Il y a une certaine familiarité avec le studio Ghibli dans cette description d’une difficile coexistence entre un Japon mythologique et moderne. L’ombre d’un Isao Takahata plane grandement, la célébration de la ruralité japonaise évoquant Souvenir goutte à goutte (1991), la narration façon tranche de vie d’une famille japonaise ordinaire rappelant Mes voisins les Yamada (1999), et l’exclusion des yokais d’un Japon contemporain étant bien sûr déjà au centre de Pompoko (1994). Cependant chez Takahata le désenchantement venait de l’urgence et de la perte de valeurs des sociétés moderne, faisant perdre le goût d’une vie simple (Souvenir goutte à goutte), la fantaisie ordinaire (Mes voisins les Yamada) et par extension la croyance dans le mythe et le spirituel (Pompoko). Ce n’est absolument pas le propos de Keiichi Hara, l’introduction dans le passé tout comme le récit dans le présent voyant les personnages, passé la surprise initiale, ne jamais remettre en question l’existence du kappa ni même être réellement effrayés par lui. 
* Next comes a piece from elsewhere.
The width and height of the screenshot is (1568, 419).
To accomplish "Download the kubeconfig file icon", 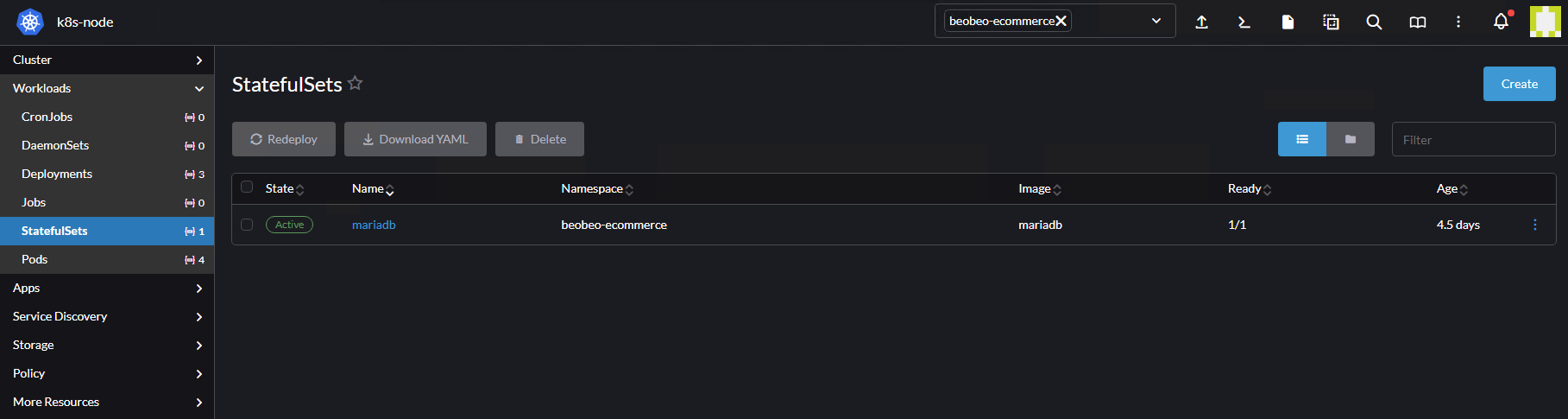I will click(x=1288, y=22).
Les maux que fustigent le réalisateur sont ceux de l’égoïsme, de la quête de sensationnel dénuée de la moindre empathie pour ses semblables. Ce travers est dépeint dans l’intime lorsque Koichi se montre capable de toutes les attentions pour le nouvel ami et la curiosité que constitue Coo, tout en participant passivement à l’exclusion d’une camarade harcelée dans son école. Plus tard ivre de la notoriété que suscite la révélation publique de l’existence de Coo, il participera au cirque médiatique au détriment des sentiments de son compagnon. A échelle plus vaste, la curiosité et l’intrusion extérieure des médias, la curiosité malsaine des quidams, sont révélateurs de la place du mythe dans la société actuelle. Le malheureux Coo n’est bon qu’à être épié, filmé, photographié afin d’immortaliser son passage par l’image plutôt que la compréhension, la connaissance de son être.
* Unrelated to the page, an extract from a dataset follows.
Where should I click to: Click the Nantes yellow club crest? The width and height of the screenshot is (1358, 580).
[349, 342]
La bienveillance ne naît que dans les cercles restreints plutôt qu’à l’échelle collective déshumanisée (la scène où depuis les hauteurs Coo semble comme piégé face au panorama urbain), et notamment les relations sincères et sans malice qu’entretiennent entre elles les créatures sauvages et/ou mythologique. Les dialogues « télépathiques » entre Coo et le chien de la famille Chef sont parmi les plus touchantes du film, tout comme la rencontre de Coo avec l’esprit gardant une auberge rurale. Cet esprit après avoir avoué à un Coo dépité qu’il n’a pas croisé un kappa depuis une centaine d’année, va apaiser sa tristesse par une comptine nocturne envoutante et apaisante. Keiichi Hara marie dans un équilibre délicat une légèreté traduisant l’image ancestrale et potache du kappa (son goût pour les concombres, sa tendance à lâcher des pets impromptus) avec un désenchantement du temps présent où la créature ne semble plus avoir sa place.
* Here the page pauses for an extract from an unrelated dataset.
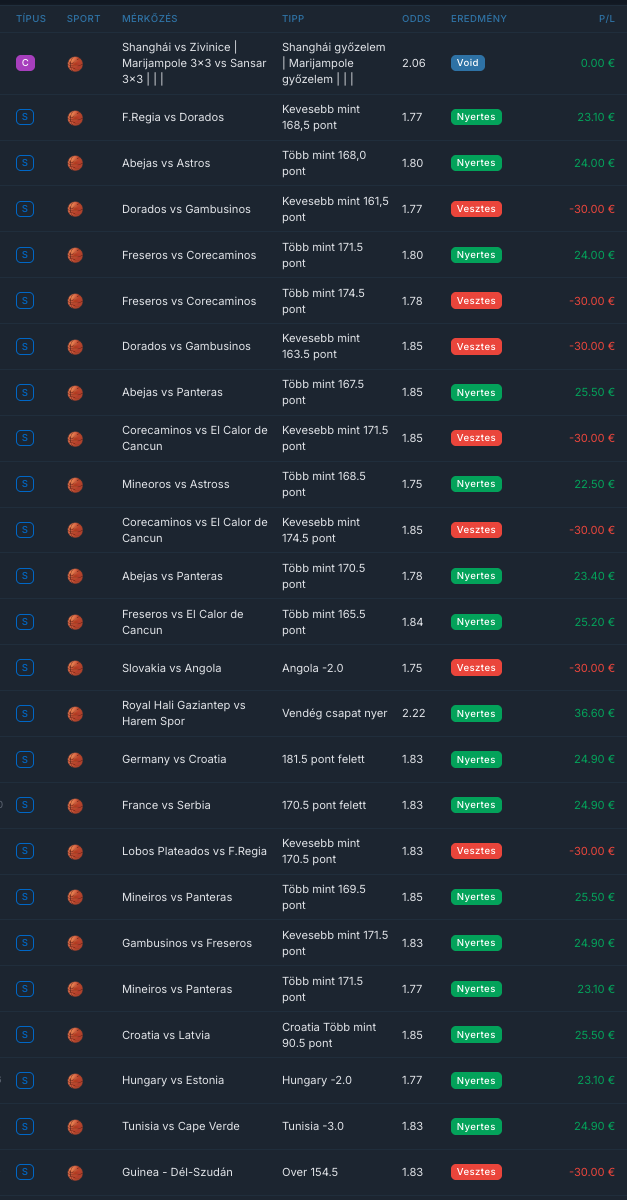
Task: Click the purple C combo type icon
Action: click(25, 63)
Ce mélange de noirceur et de luminosité exprime ainsi le rapport ambivalent du Japon à son folklore et ses traditions, figés en vignettes touristiques ou publicitaires (les multiples statues de kappa lors de l’expédition rurale de Coo et Koichi) plutôt qu’en philosophie de vie. C’est touchant et captivant de bout en bout, jusqu’à une magnifique conclusion jouant de nouveau sur une émotion contrastée. Une déchirante séparation laisse ainsi entrevoir un mythe en retrait mais toujours vivace, existant parmi nous sans que nous le soupçonnions dans une logique transformiste à la Pompoko justement. Coup d’essai et coup de maître pour Keiichi Hara.